** Opening Reading text block **

On Friday, June 24, around 150 people and numerous community and nonprofit groups gathered near Nassau County Courthouse to protest the landmark U.S. Supreme Court in Dobbs v. Jackson Women’s Health Organization, which serves to overrule both Roe v. Wade and Planned Parenthood v. Casey, two previous federal rulings that protected the right to pregnancy termination, a.k.a. abortion, in the United States.

Protesters took to the streets or gathered for vigils in cities and towns across the country, including in Mineola. At least 15 local political, human rights, and women’s organizations participated in the day-of “I Dissent” event, where demonstrators of all ages conveyed both grief and defiance in response to the ruling. Numerous elected officials were also present, including New York Attorney General Letitia James and State Senator Anna Kaplan.

** Closing Reading text block **

Task requirements:
(a) According to the protest report, roughly how many people gathered near Nassau County Courthouse on June 24?
(b) Please list every court case named in the protest report.
(c) Write the next paragraph of the report on the Mineola abortion-rights protest, picking up after its last sentence.

** Opening Dataset content block **

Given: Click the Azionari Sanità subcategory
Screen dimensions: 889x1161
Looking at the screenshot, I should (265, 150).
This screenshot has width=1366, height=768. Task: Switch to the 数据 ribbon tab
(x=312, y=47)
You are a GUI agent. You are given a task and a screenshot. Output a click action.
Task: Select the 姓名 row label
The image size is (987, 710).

** Closing Dataset content block **

Activity answers:
(a) Around 150 people.

(b) Dobbs v. Jackson Women's Health Organization; Roe v. Wade; Planned Parenthood v. Casey

(c)
On the day of the Supreme Court decision, members of Planned Parenthood of Greater New York (PPGNY) also handed out fliers near the group’s sole operational Nassau County clinic in Hempstead. A Planned Parenthood location in Glen Cove was one of 14 New York State locations that shut down a few months into COVID, and which is seemingly permanently closed. Another location, in Massapequa, is still under construction after a motorist drove into the location while it was closed; police have said they do not believe it was a targeted attack, according to PPGNY.

Based on an online search, this means that there are only three brick-and-mortar health providers in Nassau County at this moment that provide either medical or surgical termination care: PPGNY’s Hempstead health center, the All Women’s Care health center in Manhasset, and Nassau University Medical Center’s OB/GYN Department, though the latter location could not be confirmed by press time.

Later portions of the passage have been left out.